Princess Haya and Sheikh Mohammed’s High Court battle has revealed details of blackmail by her bodyguard lover
The ruler of Dubai has been ordered to pay his youngest wife and their two children a record £554 million settlement after a bitter divorce.
Sheikh Mohammed bin Rashid al-Maktoum, 72, was found to pose a serious security risk to his former wife Princess Haya Bint al-Hussein, 47, the sister of King Abdullah II of Jordan. She fled to London in fear for her life in 2019 with their two children — Jalila, now 14, and Zayed, nine — after her husband discovered she was having an affair with her male bodyguard.
It emerged today that the princess was blackmailed for £6.7 million by her lover, a married former British soldier employed as her close protection officer, and other members of her security team who threatened to reveal the affair.
Mr Justice Moor, sitting in the family division of the High Court in London, condemned the blackmailers after hearing details about their actions during the divorce case. “It sticks in the throat that these people have been able to get away with this and have not been prosecuted,” he said.
Haya was first blackmailed in February 2018 by a former member of her security team who was bringing an unfair dismissal claim, according to a judgment made public today.
The sister of King Abdullah II of Jordan took £1.2 million from the bank account of her then ten-year-old daughter, Jalila, to pay the blackmailer. Five months later she took a further £4.45 million from her daughter’s account to pay two other blackmailers from her security team: Mr B and Mr C.
The princess said: “I was scared and that was the money available in that account.”
Haya was then blackmailed by her lover, identified as Mr D, and paid him £1.2 million from her own account.
Mr Justice Moor said: “These individuals had blackmailed HRH [Haya] over an affair she had with one of these four people.” He added: “This was clearly a most unsatisfactory episode. I realise I have not heard from the alleged blackmailers but nobody should be blackmailed and HRH must have been very frightened at this point.”
Haya, the youngest of Mohammed’s six wives, fled Dubai to London in 2019 in fear of her life after her husband discovered her adultery. Mohammed, a member of the Queen’s racing circle, was found by the High Court to pose a serious security risk to Haya and their two children, Jalila, now 14, and Zayed, nine.
The princess, who is first secretary at the Jordanian embassy in London, told the court that she was “hunted and harassed” by her powerful former husband and the risk from Dubai would continue even after he died.
Mohammed said that he had no intention of harming Haya, despite an earlier High Court ruling that he abducted two of his adult daughters — Princess Latifa and Princess Shamsa — because they attempted to escape his control. The court had also ruled that Mohammed was responsible for hacking the mobile phones of Haya and her lawyers, including the Tory peer Baroness Shackleton of Belgravia.
Legal bills in the Dubai case have totalled more than £140 million; Haya has spent more than £70 million and the sheikh’s costs are estimated to be even higher.

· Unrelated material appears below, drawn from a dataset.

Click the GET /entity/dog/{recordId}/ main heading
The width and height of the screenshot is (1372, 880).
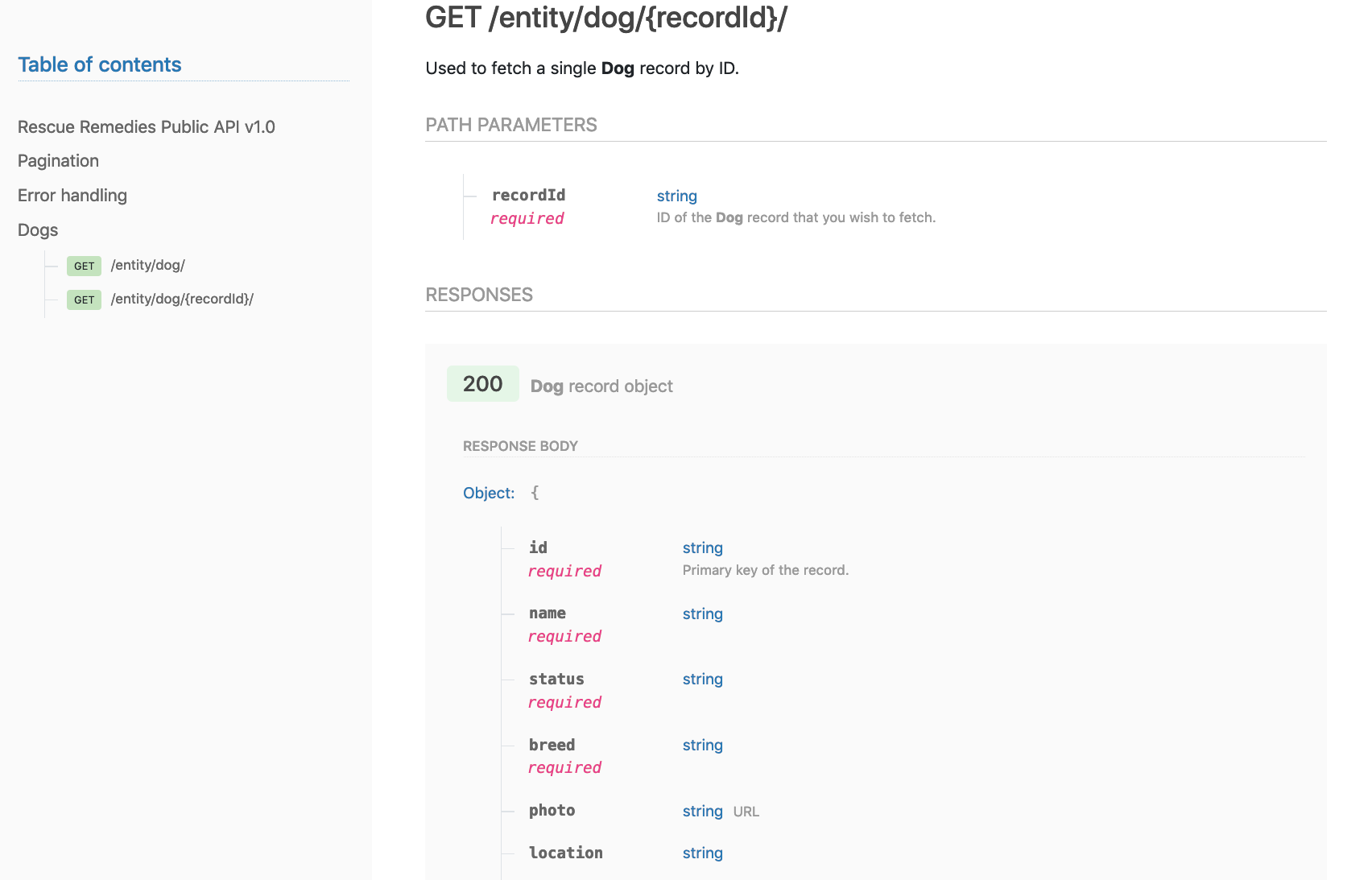pyautogui.click(x=606, y=18)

Calculations of the divorce settlement surpasses the British record of £453 million which the Russian businessman Farkhad Akhmedov, 66, was ordered to pay his ex-wife, Tatiana, 49, before a £135 million deal was agreed.
Haya did not want a share of her husband’s wealth for herself but initially sought £1.4 billion of maintenance for their two children, their security costs and compensation for assets he had seized.
The judge ordered Mohammed to provide a £290 million bank guarantee and a backdated £10 million payment to provide lifetime security for the princess and for their children until they complete their education.
He also told the sheikh to pay the princess a lump sum of £251 million for child maintenance and to compensate her for the loss of jewellery and haute couture clothing she left at the Beach Palace in Dubai and a further £3 million for the children’s private education.
Haya had demanded £75 million compensation from Mohammed, accusing him of seizing 62 of her racehorses and 21 showjumpers.
The princess said that more than 400 horses had run under her name, including the 2008 Epsom Derby winner New Approach, but some had been transferred without her consent into the name of the sheikh’s celebrated Godolphin stable in Newmarket, Suffolk.
Mohammed, 72, said that Haya owned no racehorses and although some ran in her colours and were registered in her name, they were at all times owned and financed by Godolphin. He said the nomination to family members to permit his horses to run in their colours was merely “a licence”.
The judge said: “The racehorses were clearly not owned by HRH [Haya]. They were simply run in her colours. I am sure that gave her great pleasure but it is obvious that the horses were part of Godolphin.”
He ruled that the princess, a former president of the International Equestrian Federation who had served on the International Olympic Committee, should receive £5 million from her former husband to buy a “few reasonable horses” and run a “small operation” for several years.